Kelly Clarkson has gone off on Clive Davis in a way he almost predicted in his memoir, “The Soundtrack of My Life.”
“It’s clear that Kelly Clarkson has a decidedly independent streak, to say the least, and often speaks in public before she realizes the implications of what she’s saying,” he wrote in a chapter of the book that deals largely with their professional relationship.
It’s a chapter full of Clarkson not liking what Davis suggests, with Davis winding up always in the right.
Now, 80-year-old producer Davis may be all that and a slice of toast in the music world, but Clarkson isn’t about to be bullied by anyone, the 30-year-old declared Tuesday.
“So I just heard Clive Davis is releasing a memoir and spreading false information about me and my music,” the pop singer wrote on her WhoSay page. “I refuse to be bullied and I just have to clear up his memory lapses and misinformation for myself and for my fans. It feels like a violation.

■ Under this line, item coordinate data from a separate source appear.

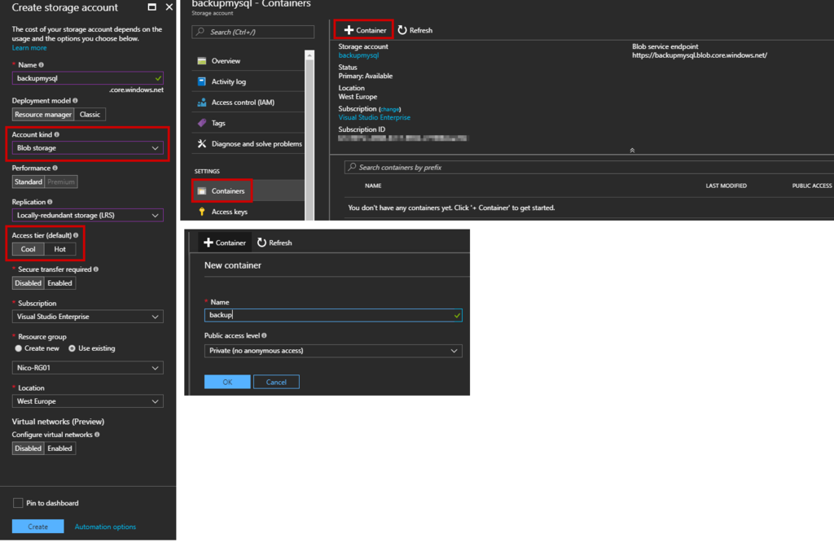Check the Pin to dashboard checkbox

[20, 502]
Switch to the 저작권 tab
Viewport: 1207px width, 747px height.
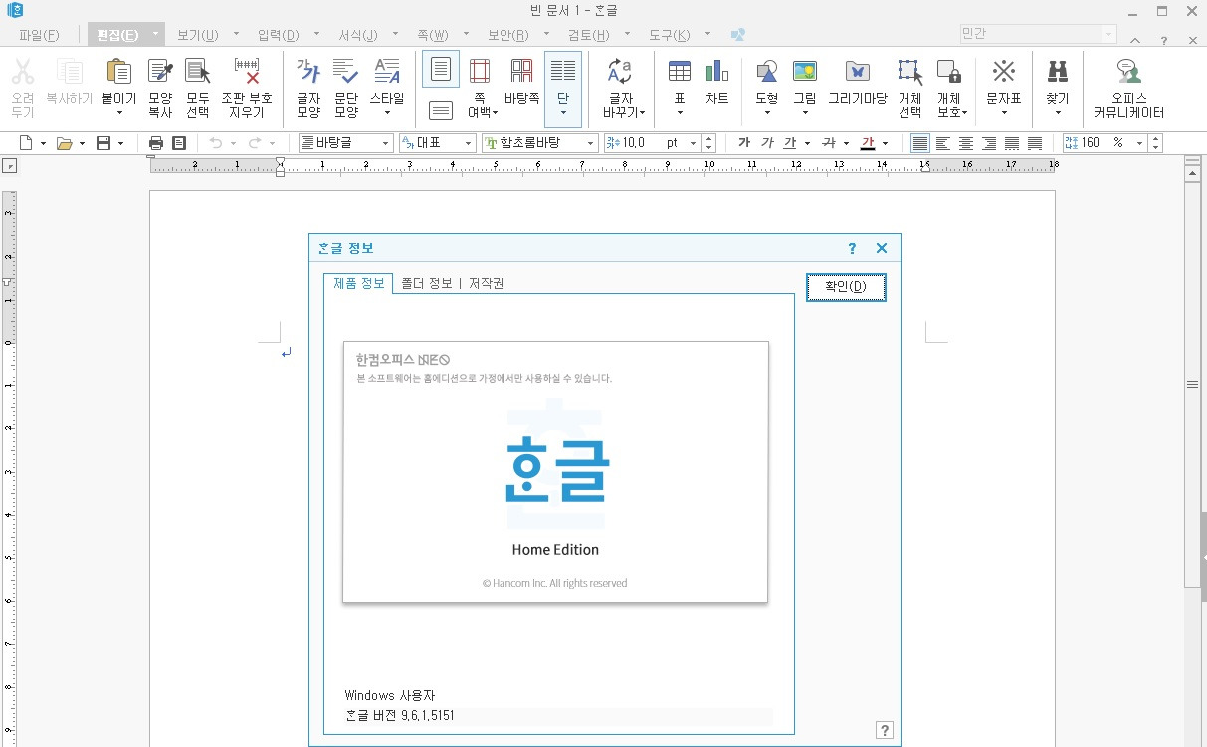coord(485,283)
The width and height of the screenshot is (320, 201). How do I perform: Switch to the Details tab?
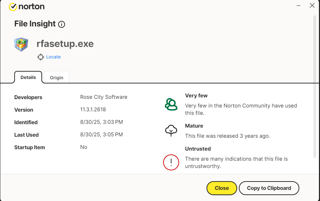[28, 77]
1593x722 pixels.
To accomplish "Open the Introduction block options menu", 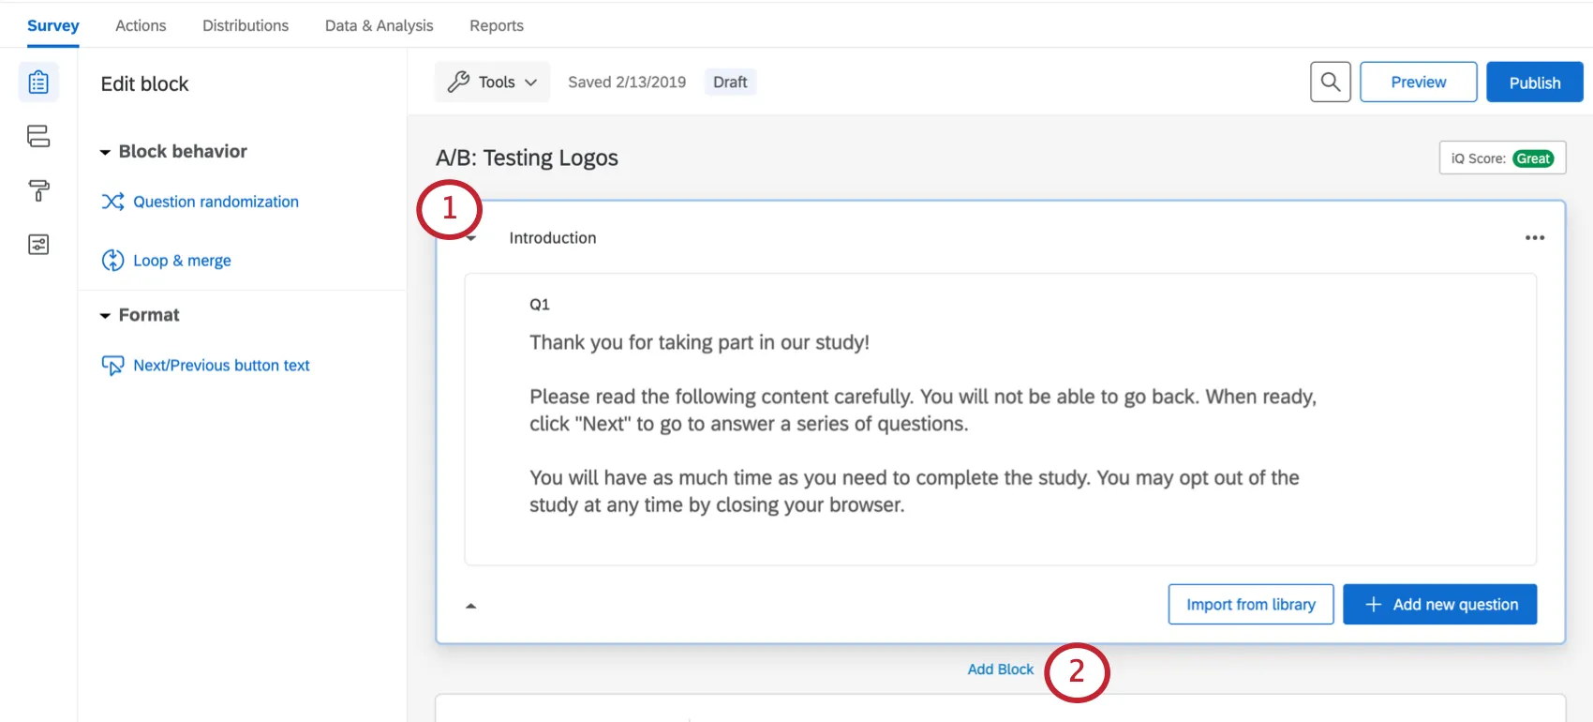I will 1534,237.
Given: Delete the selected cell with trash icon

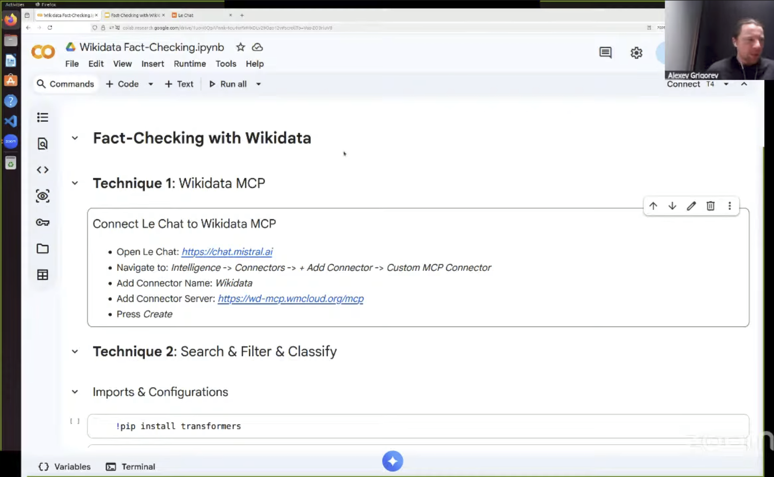Looking at the screenshot, I should (710, 206).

Growing up is awesome because you learn you don’t have to cower to anyone — even Clive Davis.”
Yes, she said, she did cry in his office once, but it was because she called him a lousy writer who “should just shut up and sing,” not because he was insisting the song “Since U Been Gone” go on her album “Breakaway.”
And yes, “My December” was a platinum success, she said, not the failure he described because she “co-penned the album and it didn’t have ‘pop hits.’” And also, she noted, she has “co-penned” many of her pop hits.
That actually conflicts with what Davis wrote about the supposedly lousy song “Because of You.”
“I loved the song and the record from the first listen,” he wrote, “and felt that it delivered on the promise that Kelly could indeed write hits.”
But in the book he did criticize her songwriting on tunes for the next album, “My December,” and made a big deal of the fact that it was only single platinum, as opposed to the six-times-platinum success of the album that came before.
For that reality, however, she blamed him.
“What’s most interesting about his story is what he leaves out: He doesn’t mention how he stood up in front of his company at a convention and belittled me and my music and completely sabotaged the entire [“My December”] project. It never had a chance to reach its full potential.”
Interestingly enough, Davis remembers their battles over “My December” being eaten up in the rock press and positioned as “a David-and-Goliath battle between an all-powerful music mogul and a solitary young woman fighting bravely for the right to self-expression.”
Incidentally, Clive didn’t like “From Justin to Kelly” much either.